Morphopolis
Zeitung, Staubsauger, Fliegenklatsche: Die Mittel der heimischen Insektenbekämpfung sind vielfältig. Allerorten wird Kreuchendem und Fleuchendem, Schleichendem und Schwirrendem der Krieg erklärt und der ungebetene Besuch für gewöhnlich nicht nur aus der eigenen Wohnung, sondern zugleich auch aus dem Leben befördert.
Morphopolis, ein Hidden-Object-Game des Entwicklerteams Micro Macro, erscheint demgegenüber wie ein Plädoyer für ein friedvolleres Miteinander, versetzt es mich doch in die Rolle eines Insekts und in dessen bunten Mikrokosmos. Beginnend als Blattlaus, schlüpfe ich in immer größere Körper und eröffne mir neue Perspektiven auf die mich umgebende, in grellen Farben erstrahlende Flora. Blumenstängel erscheinen wie Wolkenkratzer, Blätter als überdimensionierte Brücken, jede Szene als übersättigte Variante jenes mysteriösen Paralleluniversums, das sich zu offenbaren scheint, wenn man eine Lupe auf ein Stück Wiese richtet.
Dieser Detailfülle wiederum steht ein ausgesprochen minimalistisches Spielprinzip gegenüber: Ich bewege mich auf festen Pfaden durch die wenigen Szenen, aus denen jedes Level besteht, und sammle Objekte für andere Insekten, um von ihnen durch freigegebene Wege oder wiederum neue Gegenstände entlohnt zu werden. Alle Elemente, statisch wie dynamisch, fügen sich harmonisch in die jeweilige Umgebung ein und müssen durch aufmerksames Suchen entdeckt werden, was allerdings – ebenso wie die, wenn auch im Vergleich fordernderen Rätselelemente – keine allzu große Herausforderung darstellt.
Es scheint, als wäre Morphopolis nur sekundär als Unterhaltungssoftware und vorrangig als Erfahrung konzipiert, als meditative Reise durch das Geflecht von Blumen und Gräsern. Die Ästhetik des Spiels lädt zum Verweilen und Staunen ein, zu einer Erkundungstour durch eine Welt, die den meisten Menschen merkwürdig fern erscheint, obwohl sie selbst ein Teil von ihr sind. Ausgerechnet hier allerdings stellt sich Morphopolis durch sein Gameplay selbst ein Bein.
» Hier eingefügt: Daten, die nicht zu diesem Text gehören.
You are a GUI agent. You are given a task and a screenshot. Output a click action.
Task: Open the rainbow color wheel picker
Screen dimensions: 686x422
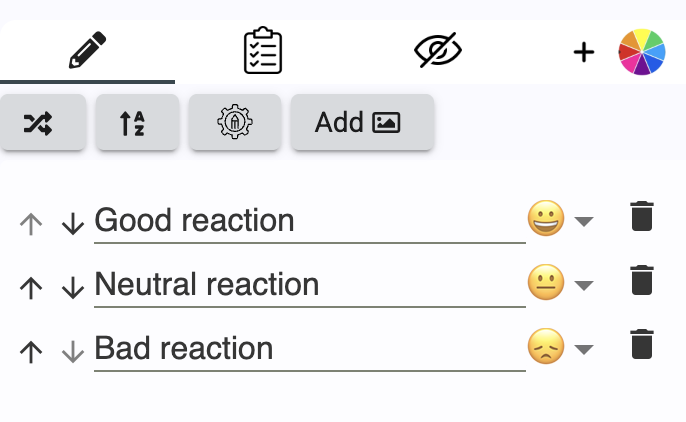tap(642, 52)
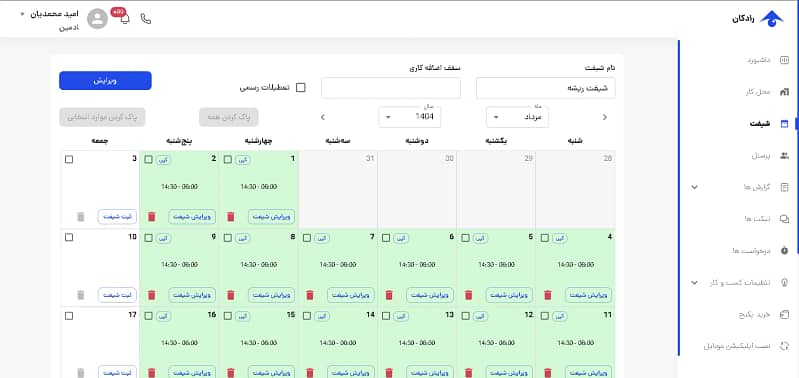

Immer wieder werde ich aus meiner Andacht gerissen, durch die kaum zu ignorierende Linearität des Spiels davon abgehalten, mich wenigstens kurzzeitig darin zu verlieren. Das nach jedem abgeschlossenen Kapitel eingeblendete Hauptmenü zertrümmert wie ein Vorschlaghammer jegliche immersive Ansätze und führt zudem die Kürze des Spiels ebenso wie dessen erzählerische Schwächen umso deutlicher vor Augen. So fühle ich mich denn, als hätte man mir einige riesige, schmuckvoll verzierte Schatulle überreicht, deren Inhalt in keinem Verhältnis zur Verpackung steht.
Schön ist sie allerdings, diese Hülle. Und solange Morphopolis nur einige, wenige Menschen davon überzeugen kann, Staubsauger und Zeitungen ausschließlich ihren Primärfunktionen zuzuführen, bin ich zufrieden. Derweil versuche mich weiter an der friedlichen Koexistenz mit dem verdammten Fruchtfliegenschwarm, der meine Wohnung seit Tagen belagert. Leben und Leben lassen.